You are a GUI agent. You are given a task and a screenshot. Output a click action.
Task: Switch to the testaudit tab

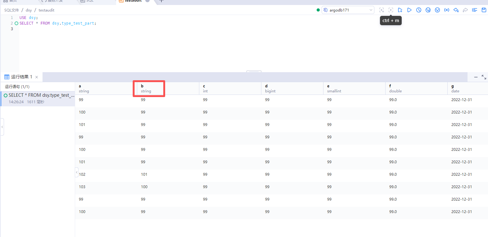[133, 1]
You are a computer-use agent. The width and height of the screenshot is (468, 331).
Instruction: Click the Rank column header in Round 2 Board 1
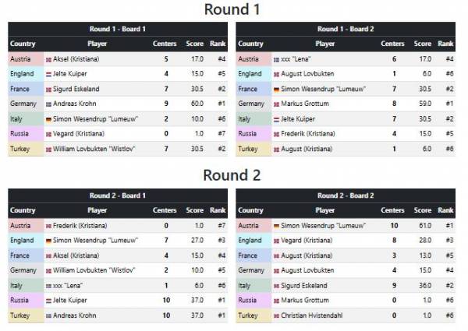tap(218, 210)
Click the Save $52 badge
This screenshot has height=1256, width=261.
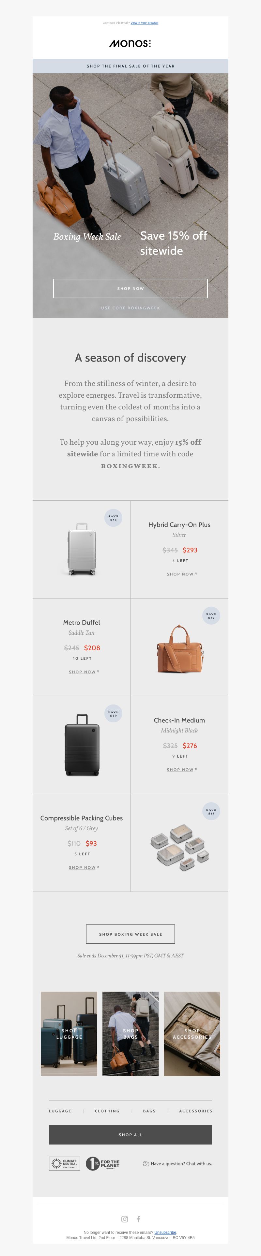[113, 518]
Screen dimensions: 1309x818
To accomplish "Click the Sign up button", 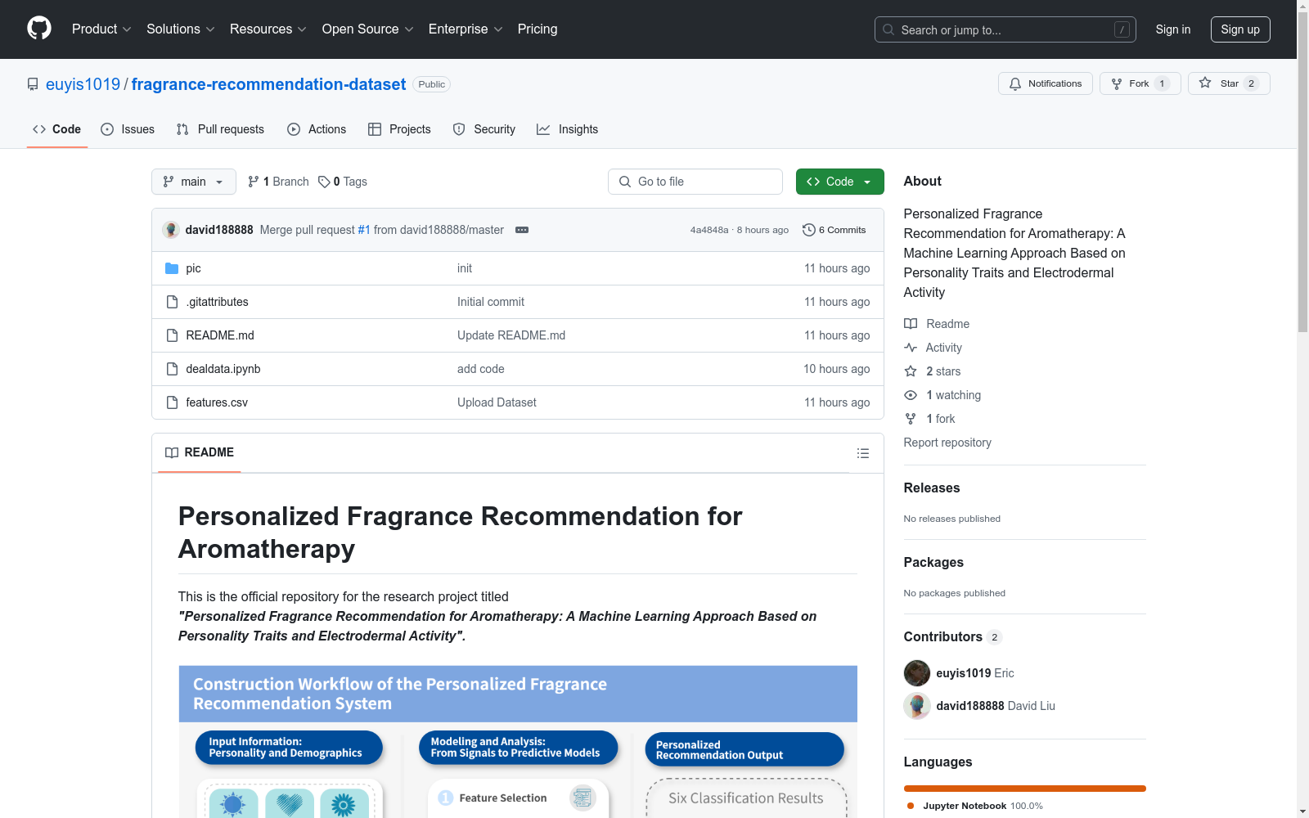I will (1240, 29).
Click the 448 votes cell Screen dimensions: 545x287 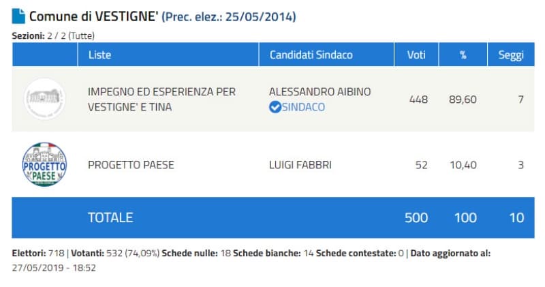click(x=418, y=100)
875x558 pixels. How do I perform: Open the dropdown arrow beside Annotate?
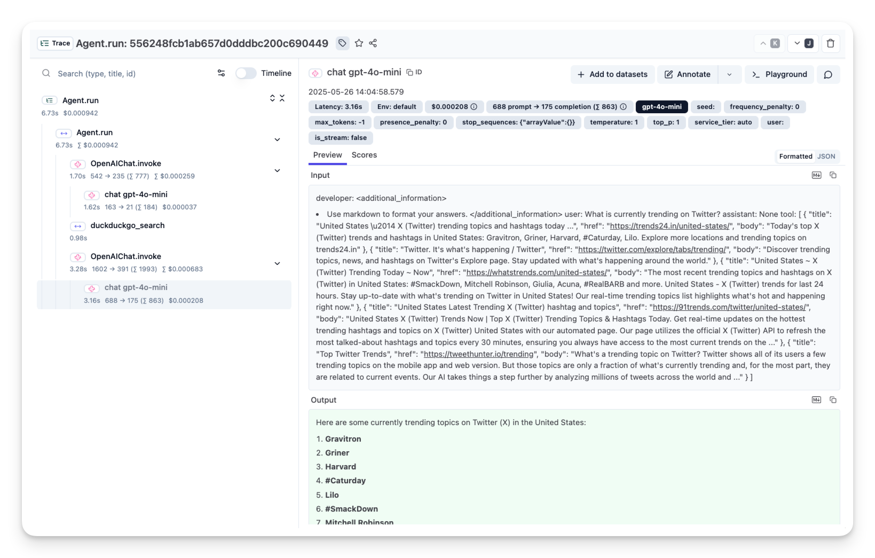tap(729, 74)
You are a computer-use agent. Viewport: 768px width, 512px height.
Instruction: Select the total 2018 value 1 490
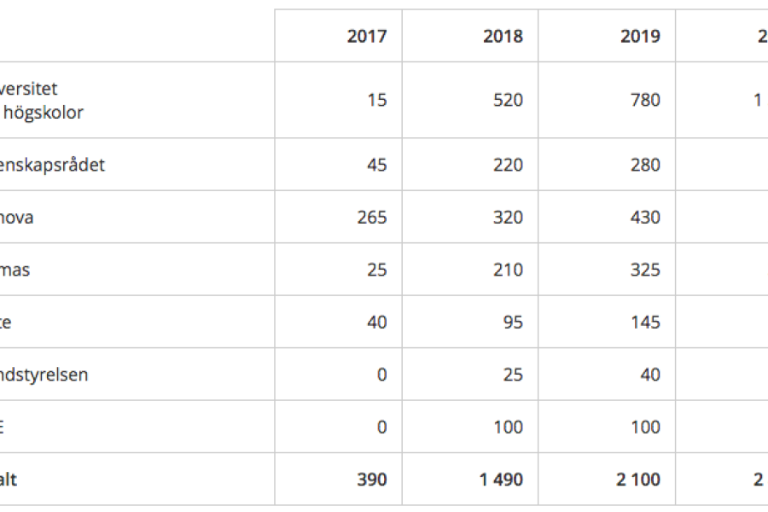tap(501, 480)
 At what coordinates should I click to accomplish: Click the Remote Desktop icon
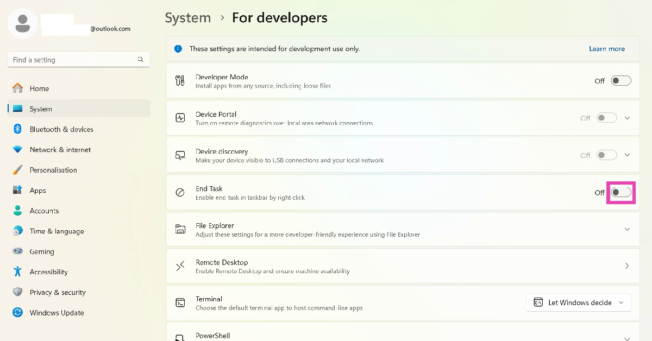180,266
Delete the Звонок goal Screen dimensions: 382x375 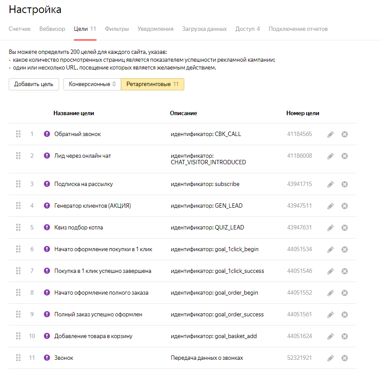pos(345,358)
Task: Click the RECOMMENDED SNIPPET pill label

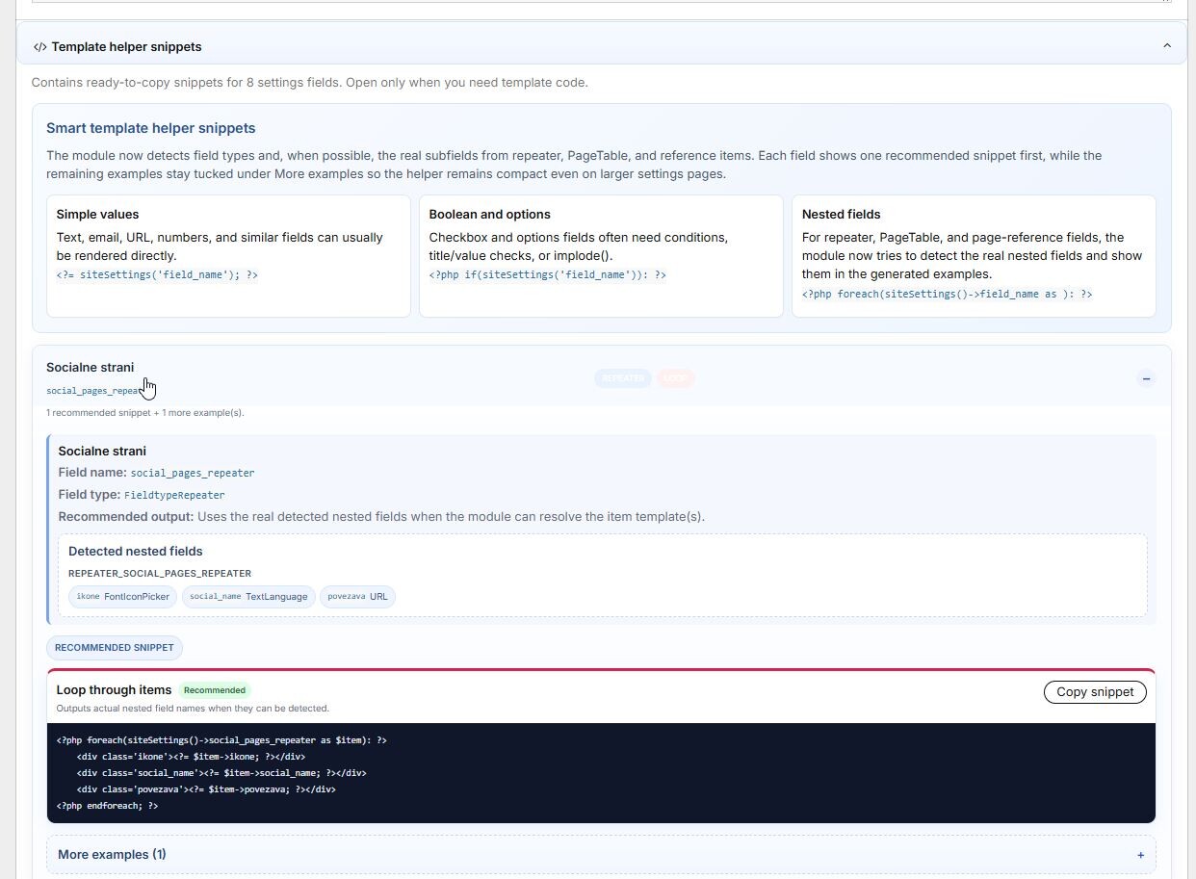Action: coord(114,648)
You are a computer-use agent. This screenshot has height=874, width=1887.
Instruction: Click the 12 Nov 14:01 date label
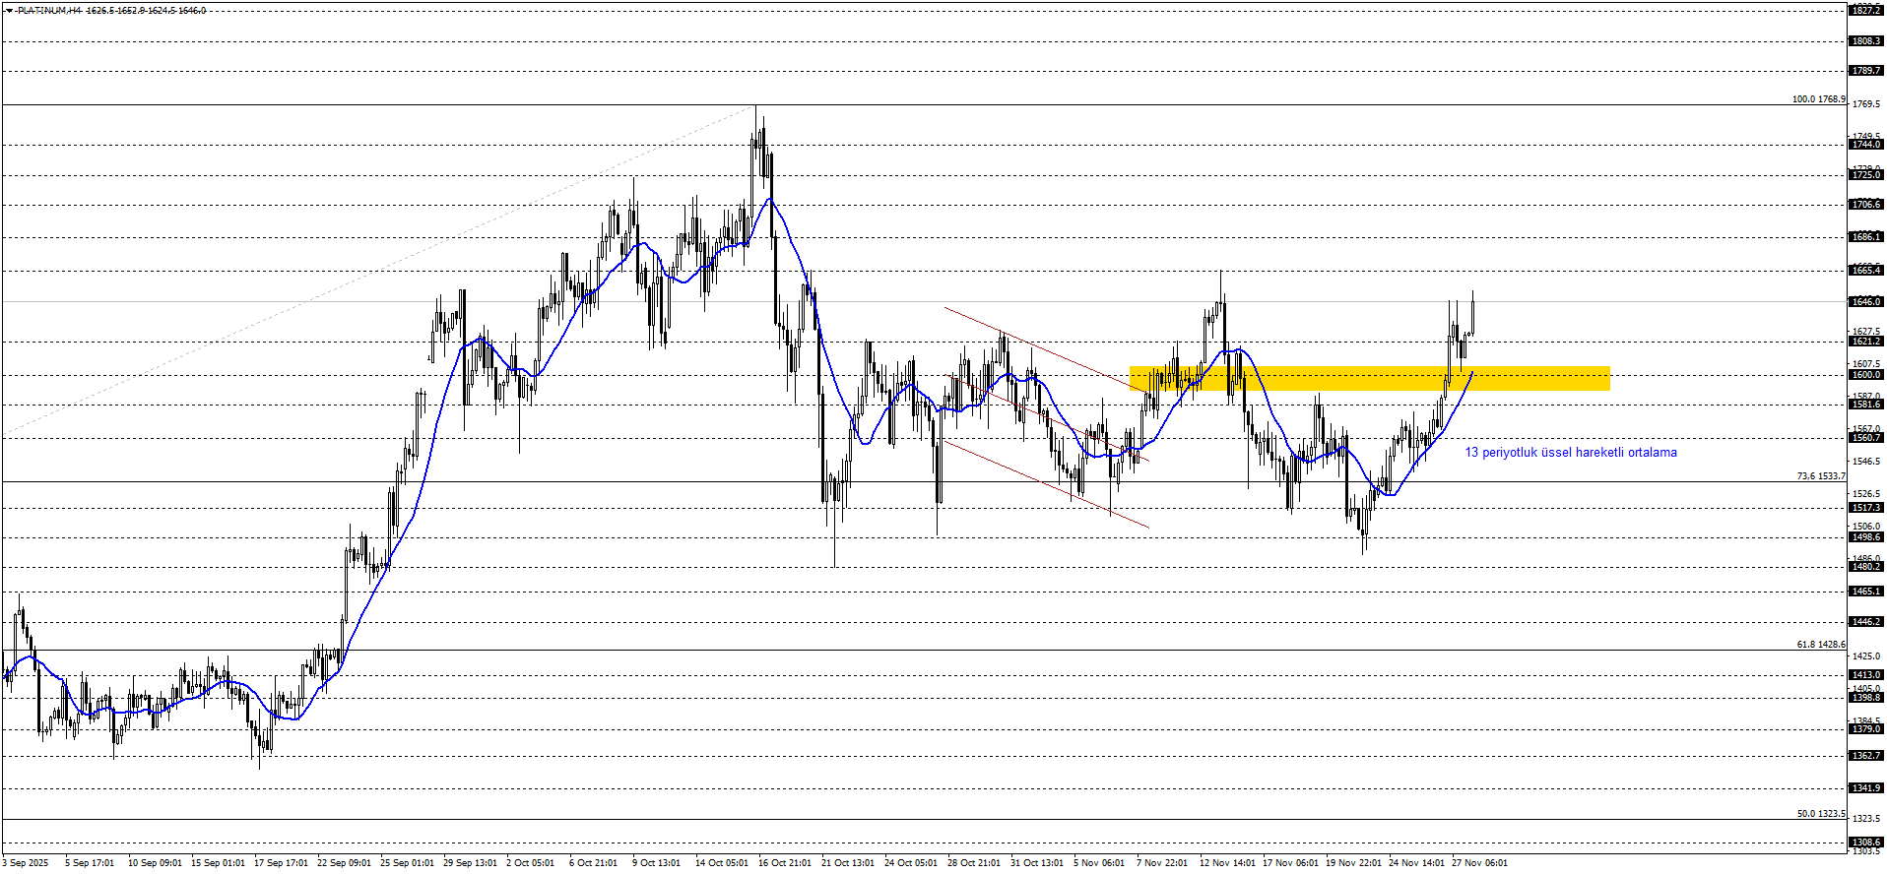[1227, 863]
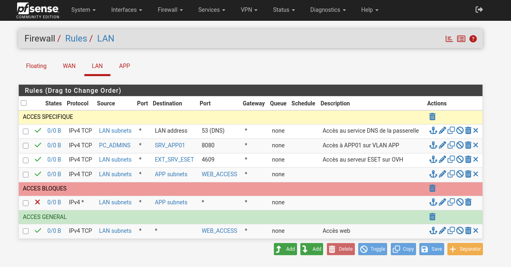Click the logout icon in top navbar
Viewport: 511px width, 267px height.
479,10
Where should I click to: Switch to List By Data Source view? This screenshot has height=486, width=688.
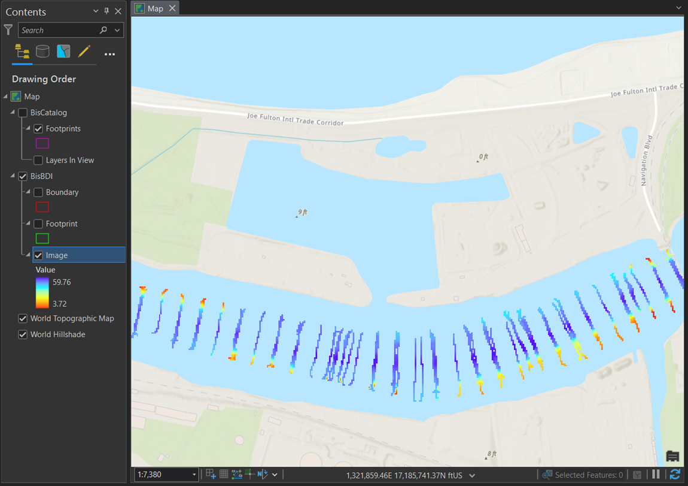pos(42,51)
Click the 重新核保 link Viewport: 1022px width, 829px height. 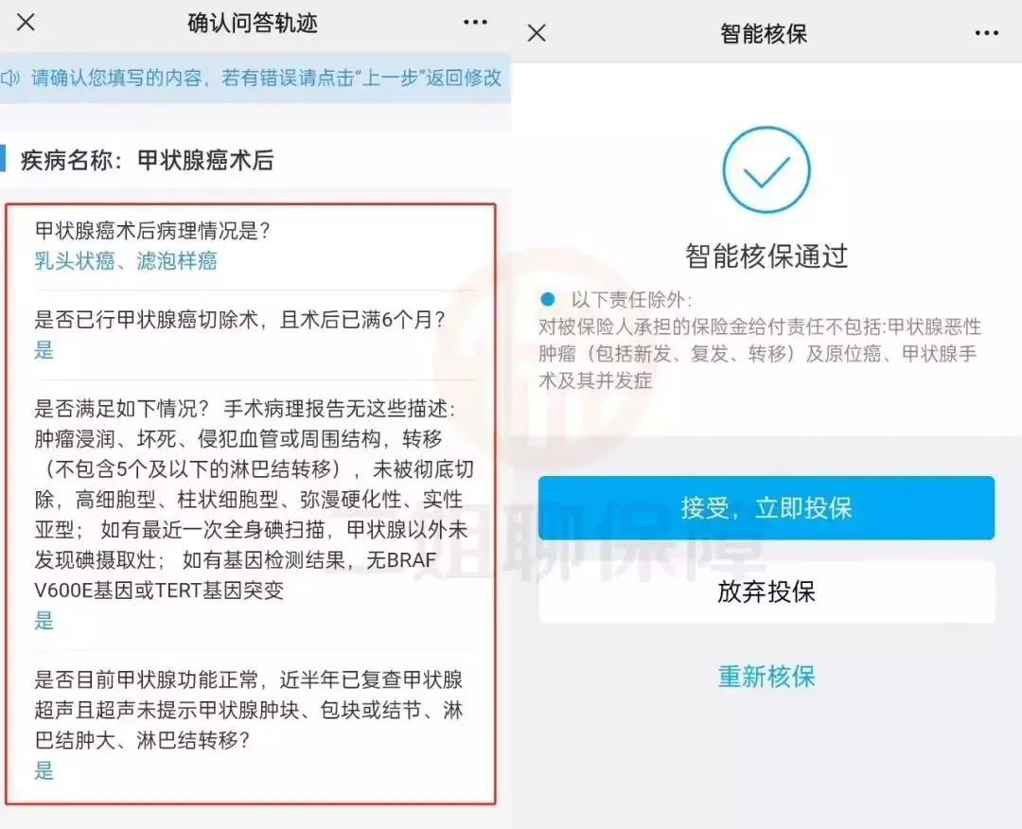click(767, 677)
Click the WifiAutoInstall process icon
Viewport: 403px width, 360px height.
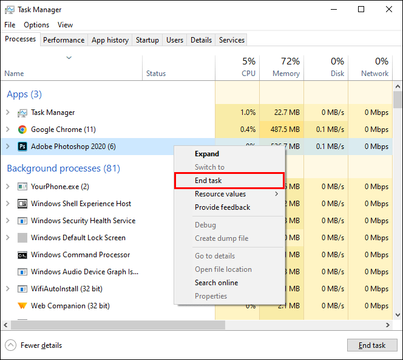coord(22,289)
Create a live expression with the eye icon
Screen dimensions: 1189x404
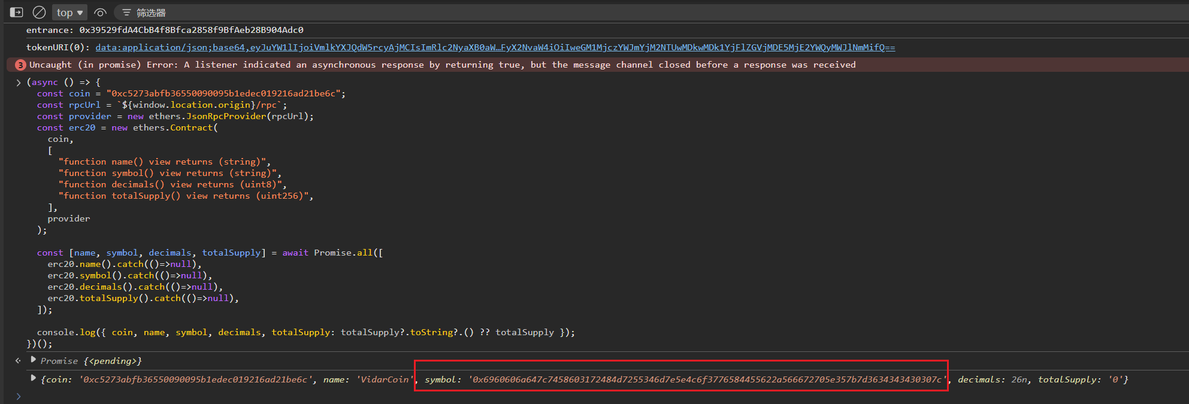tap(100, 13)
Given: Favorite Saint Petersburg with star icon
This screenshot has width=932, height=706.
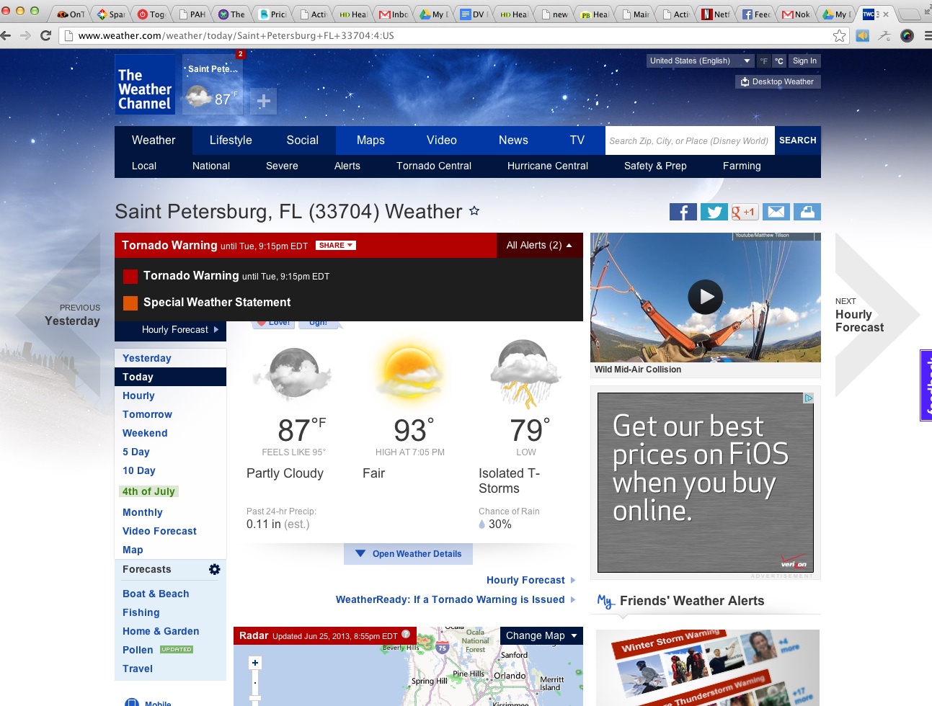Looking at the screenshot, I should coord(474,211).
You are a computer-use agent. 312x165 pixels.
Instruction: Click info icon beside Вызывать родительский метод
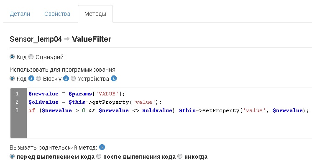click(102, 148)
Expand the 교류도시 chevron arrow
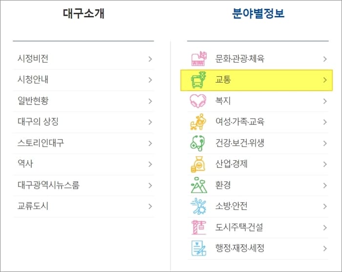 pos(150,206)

------

What is needed is an exact copy of the lines from the start of the records through the line containing "Click the Save $52 badge", with no pictures.

You are a GUI agent. You are given a task and a screenshot. Output a click action.
Task: Switch to the testaudit tab

[133, 1]
You are a computer-use agent. The width and height of the screenshot is (468, 331).
Instruction: Click the Rank column header in Round 2 Board 1
tap(218, 210)
Click the Save $52 badge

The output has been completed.